### [GOAL OF THE EXERCISE]
Reproduce exactly the lines below from the one containing "Viewport: 585px width, 439px height." through the one containing "Given: Click the plus icon at right edge", including both, and nothing else.

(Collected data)
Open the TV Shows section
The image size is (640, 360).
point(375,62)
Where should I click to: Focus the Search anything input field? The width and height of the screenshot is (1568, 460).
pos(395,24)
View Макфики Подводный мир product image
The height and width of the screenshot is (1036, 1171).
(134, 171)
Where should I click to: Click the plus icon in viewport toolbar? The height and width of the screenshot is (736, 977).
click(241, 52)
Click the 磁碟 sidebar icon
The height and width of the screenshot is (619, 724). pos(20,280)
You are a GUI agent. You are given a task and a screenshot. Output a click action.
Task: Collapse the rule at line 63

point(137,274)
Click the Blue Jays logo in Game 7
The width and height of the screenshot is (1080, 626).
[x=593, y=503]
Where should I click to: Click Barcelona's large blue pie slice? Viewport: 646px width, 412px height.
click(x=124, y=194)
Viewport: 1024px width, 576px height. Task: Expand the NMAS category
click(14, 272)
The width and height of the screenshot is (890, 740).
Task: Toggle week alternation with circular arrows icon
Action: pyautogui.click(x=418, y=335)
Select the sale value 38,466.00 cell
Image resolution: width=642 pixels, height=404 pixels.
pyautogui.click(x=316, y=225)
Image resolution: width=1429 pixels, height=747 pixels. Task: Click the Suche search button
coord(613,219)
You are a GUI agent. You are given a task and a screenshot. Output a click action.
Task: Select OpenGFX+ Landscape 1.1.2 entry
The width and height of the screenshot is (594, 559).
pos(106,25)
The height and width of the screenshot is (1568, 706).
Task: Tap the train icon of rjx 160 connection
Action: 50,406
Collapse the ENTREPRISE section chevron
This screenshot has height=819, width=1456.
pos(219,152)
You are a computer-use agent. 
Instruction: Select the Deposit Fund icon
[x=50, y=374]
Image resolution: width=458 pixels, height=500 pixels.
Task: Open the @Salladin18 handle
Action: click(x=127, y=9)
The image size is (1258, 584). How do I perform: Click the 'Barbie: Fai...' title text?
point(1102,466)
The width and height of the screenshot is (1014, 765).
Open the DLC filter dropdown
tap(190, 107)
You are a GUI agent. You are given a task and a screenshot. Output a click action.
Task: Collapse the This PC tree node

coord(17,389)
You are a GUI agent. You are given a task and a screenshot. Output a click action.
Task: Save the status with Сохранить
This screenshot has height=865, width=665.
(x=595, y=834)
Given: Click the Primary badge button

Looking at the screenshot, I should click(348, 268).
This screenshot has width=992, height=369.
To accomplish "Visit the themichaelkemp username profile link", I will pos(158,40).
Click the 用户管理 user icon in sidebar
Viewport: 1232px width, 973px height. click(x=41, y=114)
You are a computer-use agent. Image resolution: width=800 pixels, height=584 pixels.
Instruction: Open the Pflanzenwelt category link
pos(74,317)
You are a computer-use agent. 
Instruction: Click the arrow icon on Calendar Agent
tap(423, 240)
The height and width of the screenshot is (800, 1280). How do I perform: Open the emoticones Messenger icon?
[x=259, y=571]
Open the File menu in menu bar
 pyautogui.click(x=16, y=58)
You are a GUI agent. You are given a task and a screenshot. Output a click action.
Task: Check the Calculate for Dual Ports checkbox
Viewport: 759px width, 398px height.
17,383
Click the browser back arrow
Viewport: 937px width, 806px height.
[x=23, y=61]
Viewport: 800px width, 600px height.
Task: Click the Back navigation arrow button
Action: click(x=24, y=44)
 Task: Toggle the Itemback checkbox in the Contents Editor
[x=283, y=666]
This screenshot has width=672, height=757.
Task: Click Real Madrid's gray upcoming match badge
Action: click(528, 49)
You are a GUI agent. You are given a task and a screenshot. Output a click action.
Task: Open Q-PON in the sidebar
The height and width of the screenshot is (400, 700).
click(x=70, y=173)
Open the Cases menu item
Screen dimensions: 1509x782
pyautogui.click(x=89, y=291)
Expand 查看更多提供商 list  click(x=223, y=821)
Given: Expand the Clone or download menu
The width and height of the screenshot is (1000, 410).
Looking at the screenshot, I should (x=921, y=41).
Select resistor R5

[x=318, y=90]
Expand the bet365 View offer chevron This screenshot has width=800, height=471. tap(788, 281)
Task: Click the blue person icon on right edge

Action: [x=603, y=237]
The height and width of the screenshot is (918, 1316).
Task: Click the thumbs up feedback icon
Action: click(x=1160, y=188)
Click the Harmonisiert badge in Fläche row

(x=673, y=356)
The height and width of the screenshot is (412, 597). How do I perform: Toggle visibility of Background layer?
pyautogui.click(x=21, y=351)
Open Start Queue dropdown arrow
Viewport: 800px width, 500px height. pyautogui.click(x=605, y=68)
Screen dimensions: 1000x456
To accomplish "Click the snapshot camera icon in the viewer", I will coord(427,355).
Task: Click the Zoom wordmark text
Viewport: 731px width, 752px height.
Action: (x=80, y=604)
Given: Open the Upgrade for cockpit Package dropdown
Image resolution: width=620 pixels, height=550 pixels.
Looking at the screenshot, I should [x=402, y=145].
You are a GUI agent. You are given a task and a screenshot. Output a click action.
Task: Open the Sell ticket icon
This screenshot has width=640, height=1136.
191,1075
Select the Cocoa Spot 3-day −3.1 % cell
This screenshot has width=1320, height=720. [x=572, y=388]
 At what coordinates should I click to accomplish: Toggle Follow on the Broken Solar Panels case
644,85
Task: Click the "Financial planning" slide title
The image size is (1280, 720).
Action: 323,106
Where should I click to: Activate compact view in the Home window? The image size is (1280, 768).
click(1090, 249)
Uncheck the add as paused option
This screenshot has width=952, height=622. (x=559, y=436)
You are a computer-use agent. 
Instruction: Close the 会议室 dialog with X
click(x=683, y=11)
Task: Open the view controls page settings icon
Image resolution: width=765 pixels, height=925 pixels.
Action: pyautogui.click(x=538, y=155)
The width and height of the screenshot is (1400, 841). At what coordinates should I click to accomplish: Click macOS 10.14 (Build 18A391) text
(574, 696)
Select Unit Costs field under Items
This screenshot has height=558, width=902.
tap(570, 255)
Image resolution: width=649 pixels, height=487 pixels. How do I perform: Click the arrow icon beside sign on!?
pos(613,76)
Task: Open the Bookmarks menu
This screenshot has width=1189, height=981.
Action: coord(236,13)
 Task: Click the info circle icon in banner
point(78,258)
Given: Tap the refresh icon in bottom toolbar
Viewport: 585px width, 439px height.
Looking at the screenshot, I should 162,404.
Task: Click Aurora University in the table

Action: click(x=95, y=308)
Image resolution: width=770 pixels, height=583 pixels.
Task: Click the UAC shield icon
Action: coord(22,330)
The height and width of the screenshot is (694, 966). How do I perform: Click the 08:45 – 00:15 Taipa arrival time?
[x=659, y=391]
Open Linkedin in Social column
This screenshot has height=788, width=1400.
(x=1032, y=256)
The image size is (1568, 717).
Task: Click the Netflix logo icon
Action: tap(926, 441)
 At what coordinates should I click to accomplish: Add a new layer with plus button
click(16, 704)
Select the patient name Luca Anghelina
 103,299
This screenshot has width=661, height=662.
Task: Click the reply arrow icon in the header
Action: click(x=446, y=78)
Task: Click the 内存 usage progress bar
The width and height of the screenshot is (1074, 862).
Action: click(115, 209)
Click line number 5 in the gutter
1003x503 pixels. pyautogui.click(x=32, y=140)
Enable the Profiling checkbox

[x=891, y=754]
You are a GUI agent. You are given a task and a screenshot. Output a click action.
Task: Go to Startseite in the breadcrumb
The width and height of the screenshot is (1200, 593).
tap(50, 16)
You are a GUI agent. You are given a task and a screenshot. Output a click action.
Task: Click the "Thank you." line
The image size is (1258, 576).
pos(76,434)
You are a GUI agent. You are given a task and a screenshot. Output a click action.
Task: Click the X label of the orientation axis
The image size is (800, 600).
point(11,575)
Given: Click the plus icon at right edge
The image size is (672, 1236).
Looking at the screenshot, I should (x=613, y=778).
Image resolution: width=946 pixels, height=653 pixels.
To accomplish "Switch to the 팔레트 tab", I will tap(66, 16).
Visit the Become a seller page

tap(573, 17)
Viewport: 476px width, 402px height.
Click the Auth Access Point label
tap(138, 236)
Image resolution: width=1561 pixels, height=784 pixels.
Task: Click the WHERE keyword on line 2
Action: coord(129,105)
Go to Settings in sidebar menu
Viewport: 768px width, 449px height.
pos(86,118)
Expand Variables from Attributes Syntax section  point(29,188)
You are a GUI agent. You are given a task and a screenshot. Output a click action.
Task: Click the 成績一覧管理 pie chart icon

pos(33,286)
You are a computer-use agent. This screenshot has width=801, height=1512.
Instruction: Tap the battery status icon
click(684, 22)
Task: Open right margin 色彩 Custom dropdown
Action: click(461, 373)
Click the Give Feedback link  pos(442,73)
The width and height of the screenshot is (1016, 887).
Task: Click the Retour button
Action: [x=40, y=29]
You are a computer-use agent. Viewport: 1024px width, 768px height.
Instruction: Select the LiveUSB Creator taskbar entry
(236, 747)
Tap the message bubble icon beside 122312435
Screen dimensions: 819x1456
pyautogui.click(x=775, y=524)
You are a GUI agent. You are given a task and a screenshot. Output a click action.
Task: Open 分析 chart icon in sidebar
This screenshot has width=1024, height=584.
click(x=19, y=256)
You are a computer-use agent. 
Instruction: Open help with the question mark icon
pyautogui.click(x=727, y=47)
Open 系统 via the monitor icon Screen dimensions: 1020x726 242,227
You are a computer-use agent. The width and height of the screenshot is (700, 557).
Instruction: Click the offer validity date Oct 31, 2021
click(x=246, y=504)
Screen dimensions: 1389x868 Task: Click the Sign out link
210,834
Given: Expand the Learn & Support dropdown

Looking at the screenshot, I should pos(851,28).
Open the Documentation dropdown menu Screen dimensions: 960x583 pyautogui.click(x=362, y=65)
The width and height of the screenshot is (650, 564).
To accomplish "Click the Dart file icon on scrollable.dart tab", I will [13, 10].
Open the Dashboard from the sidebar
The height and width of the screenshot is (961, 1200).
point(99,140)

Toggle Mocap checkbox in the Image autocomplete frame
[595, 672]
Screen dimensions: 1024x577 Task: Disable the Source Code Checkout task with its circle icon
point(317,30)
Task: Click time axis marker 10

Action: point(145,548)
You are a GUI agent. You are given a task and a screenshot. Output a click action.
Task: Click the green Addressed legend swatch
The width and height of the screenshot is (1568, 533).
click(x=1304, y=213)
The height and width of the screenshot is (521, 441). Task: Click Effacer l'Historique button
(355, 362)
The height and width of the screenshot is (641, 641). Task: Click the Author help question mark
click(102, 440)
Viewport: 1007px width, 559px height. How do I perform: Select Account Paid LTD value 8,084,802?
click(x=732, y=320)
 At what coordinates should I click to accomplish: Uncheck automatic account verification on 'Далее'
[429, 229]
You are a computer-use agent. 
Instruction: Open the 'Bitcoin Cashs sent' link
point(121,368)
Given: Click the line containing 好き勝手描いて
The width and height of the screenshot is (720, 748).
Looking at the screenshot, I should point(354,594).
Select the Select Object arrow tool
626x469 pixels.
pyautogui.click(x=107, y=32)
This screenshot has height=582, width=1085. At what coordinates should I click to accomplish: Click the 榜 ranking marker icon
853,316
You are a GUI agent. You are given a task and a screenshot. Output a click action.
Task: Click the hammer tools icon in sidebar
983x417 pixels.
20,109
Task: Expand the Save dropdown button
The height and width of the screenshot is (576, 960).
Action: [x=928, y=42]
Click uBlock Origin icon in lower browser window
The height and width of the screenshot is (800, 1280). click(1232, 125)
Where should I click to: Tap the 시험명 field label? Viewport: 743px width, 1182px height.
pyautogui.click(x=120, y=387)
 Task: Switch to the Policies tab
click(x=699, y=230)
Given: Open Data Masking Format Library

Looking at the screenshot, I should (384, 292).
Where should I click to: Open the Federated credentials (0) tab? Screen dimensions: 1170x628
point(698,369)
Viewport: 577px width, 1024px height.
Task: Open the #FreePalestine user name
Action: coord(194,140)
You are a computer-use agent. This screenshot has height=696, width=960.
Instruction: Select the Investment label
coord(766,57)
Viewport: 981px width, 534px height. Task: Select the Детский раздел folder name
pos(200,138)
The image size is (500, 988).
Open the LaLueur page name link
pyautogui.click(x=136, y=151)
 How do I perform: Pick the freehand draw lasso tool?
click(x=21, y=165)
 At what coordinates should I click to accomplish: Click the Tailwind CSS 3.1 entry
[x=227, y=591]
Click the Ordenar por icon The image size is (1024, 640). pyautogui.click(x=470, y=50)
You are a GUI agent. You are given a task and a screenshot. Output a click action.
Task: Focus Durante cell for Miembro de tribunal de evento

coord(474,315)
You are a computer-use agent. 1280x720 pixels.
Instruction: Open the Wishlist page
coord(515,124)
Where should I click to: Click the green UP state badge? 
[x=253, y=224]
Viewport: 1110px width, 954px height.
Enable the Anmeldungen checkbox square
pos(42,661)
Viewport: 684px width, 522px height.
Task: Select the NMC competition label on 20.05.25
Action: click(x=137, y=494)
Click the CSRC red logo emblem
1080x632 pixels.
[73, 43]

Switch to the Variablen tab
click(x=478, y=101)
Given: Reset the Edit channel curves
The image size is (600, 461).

### [TASK ANSWER]
Viewport: 585px width, 439px height.
Looking at the screenshot, I should 162,404.
Task: Click Aurora University in the table

Action: click(x=95, y=308)
Image resolution: width=770 pixels, height=583 pixels.
Task: Click the UAC shield icon
Action: coord(22,330)
The height and width of the screenshot is (694, 966). How do I perform: Click the 08:45 – 00:15 Taipa arrival time?
[x=659, y=391]
Open Linkedin in Social column
This screenshot has height=788, width=1400.
(x=1032, y=256)
The image size is (1568, 717).
Task: Click the Netflix logo icon
Action: tap(926, 441)
 At what coordinates should I click to accomplish: Add a new layer with plus button
click(16, 704)
Select the patient name Luca Anghelina
 103,299
This screenshot has width=661, height=662.
Task: Click the reply arrow icon in the header
Action: click(x=446, y=78)
Task: Click the 内存 usage progress bar
The width and height of the screenshot is (1074, 862).
Action: click(115, 209)
Click line number 5 in the gutter
1003x503 pixels. pyautogui.click(x=32, y=140)
Enable the Profiling checkbox

[x=891, y=754]
You are a GUI agent. You are given a task and a screenshot. Output a click action.
Task: Go to Startseite in the breadcrumb
The width and height of the screenshot is (1200, 593).
tap(50, 16)
You are a GUI agent. You are given a task and a screenshot. Output a click action.
Task: Click the "Thank you." line
The image size is (1258, 576).
pos(76,434)
You are a GUI agent. You are given a task and a screenshot. Output a click action.
Task: Click the X label of the orientation axis
The image size is (800, 600).
point(11,575)
Given: Click the plus icon at right edge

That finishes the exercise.